Our fingers used to ache from “writing too much code,” now thanks to AI, our eyes ache from “reading code.”
You grab your morning coffee and open your screen. Codex or Claude has churned it all out for you. Everything looks great, unit tests are green… But that classic doubt lingers: “Will it blow up somewhere?”
You sit down and start combing through hundreds of lines written by AI. This is the first step toward software development’s new bottleneck: “Review Fatigue.”
As an industry, we’re in a very strange limbo right now. Let’s look at the evolution of software development together:
1. The Old Way (Craftsmanship): Human Writes, Human Reviews
This is the familiar “handcrafted with care” era. Code was a craft.

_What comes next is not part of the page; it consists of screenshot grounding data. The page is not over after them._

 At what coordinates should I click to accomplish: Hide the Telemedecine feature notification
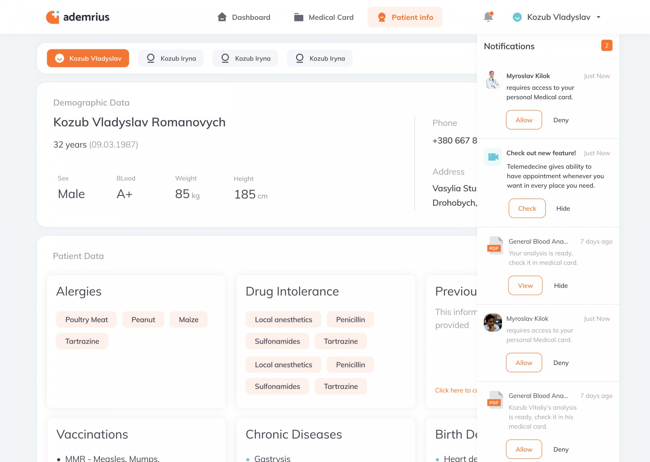tap(563, 208)
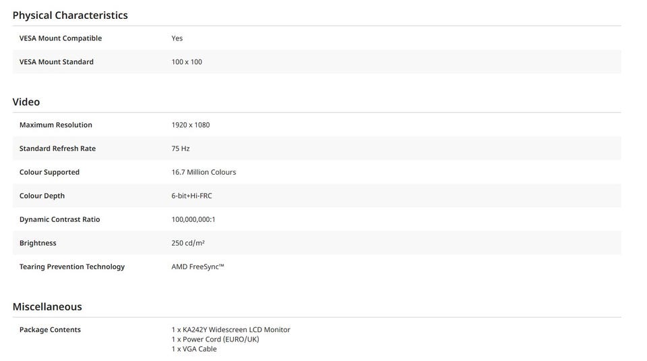Click the 16.7 Million Colours value
This screenshot has height=361, width=647.
tap(204, 172)
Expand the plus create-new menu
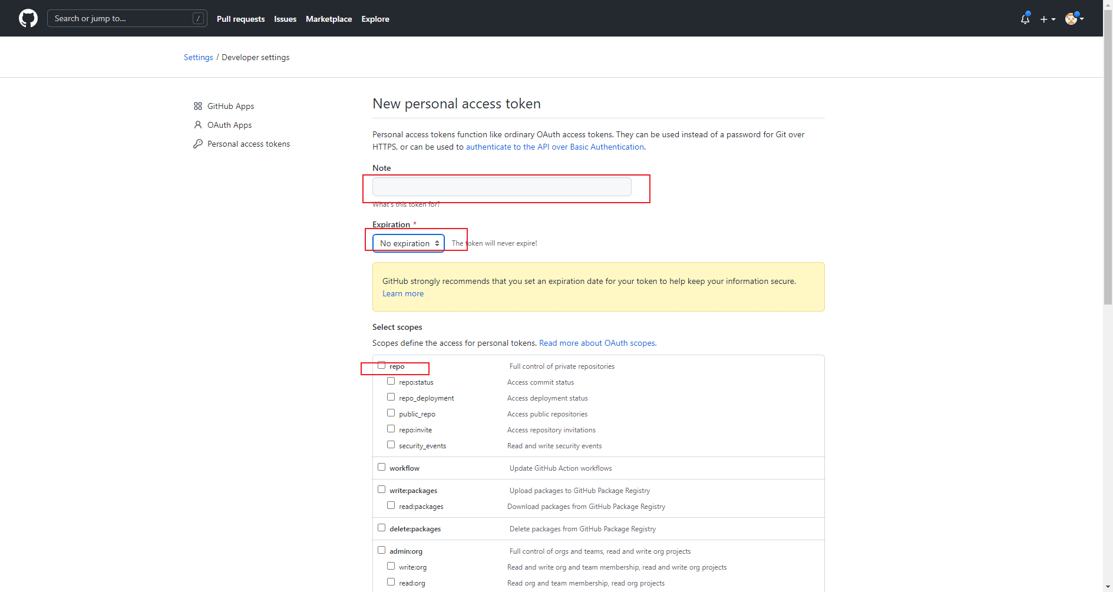The height and width of the screenshot is (592, 1113). point(1048,19)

A colleague would write it, and we’d pull up a chair next to them or comment on the PR: “You’ve pushed the architecture a bit too far here.”
- Focus: Master-apprentice relationship and code quality.

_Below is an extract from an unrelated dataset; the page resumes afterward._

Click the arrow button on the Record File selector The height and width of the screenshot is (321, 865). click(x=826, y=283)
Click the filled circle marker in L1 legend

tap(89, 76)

- Speed: Slow but reliable — we knew what was going where.
2. The Current Trap (Notarization): Agent Writes, Human Reviews
This is where most of us are stuck. AI writes code at the speed of light (100x), but we humans still read it at ox-cart speed (1x).

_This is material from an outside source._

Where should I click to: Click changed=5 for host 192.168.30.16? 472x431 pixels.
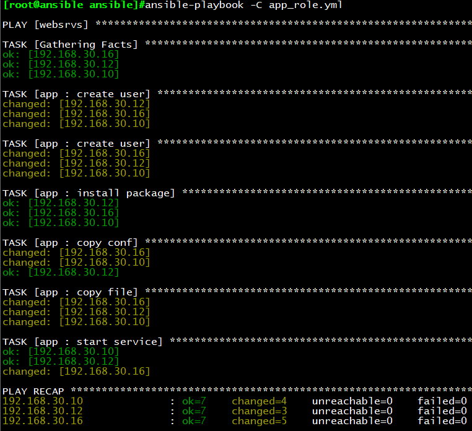tap(260, 421)
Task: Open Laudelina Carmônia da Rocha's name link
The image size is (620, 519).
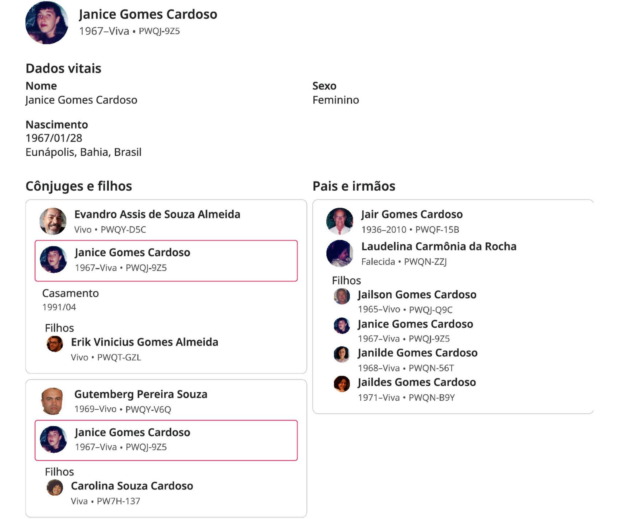Action: click(x=439, y=246)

- Result: We’ve left engineering behind and turned into notaries who “rubber-stamp” AI-generated text. This model is unsustainable; the human eye can’t keep up with machine speed — at some point we give up and miss the bugs.
3. The New Paradigm (Autonomous): Agent Writes, System Validates
This is where we’re heading (and where pioneering teams already are). The human focuses not on lines of code, but on the “Objective Function.”
- Rule: “Don’t read the code, verify the output.”
- Process: Human provides goals and constraints -> Agent writes the code -> System runs automated tests -> If it passes, it goes to production.
The engineer is no longer the “editor” who reviews code line by line; they’re the architect who designs the system that validates the code. But let’s be honest here: this model brings its own blind spots. No automation can catch an edge case that the tests don’t cover. The confidence of “the system gave a green light” gradually dulls the human’s critical thinking muscle. The more powerful the automation, the more silent and costly its failures become.
So the real question is: How robust can we make these automated checks, and can we achieve a better success rate than the error rate we miss with manual review?
So What Does “Ship It If the Tests Pass” Actually Mean?
What we’re talking about here isn’t “I wrote a unit test, done and dusted.” When the human eye is taken out of the loop, “Automated Quality Gates” must step in and guarantee the following:
- Business Logic: The code runs, but is it doing the right thing? (e.g., Is the discount rate correctly reflected in the cart?)
- Security: Do static analyses confirm there are no vulnerabilities in the code?
- Performance: The code runs, but is it slowing down the system? Is it consuming unnecessary resources?
- Compatibility: Does the new code break existing APIs or database schemas?
In Summary:
The engineer of the future won’t be the one who writes code the fastest, but the one who best “trains” the AI and builds the most robust automated quality gates.
Which stage are you at right now? Are you among those whose eyes are tired from reading code line by line, those who’ve given up and say “as long as it works,” or those who’ve started building automated validation systems?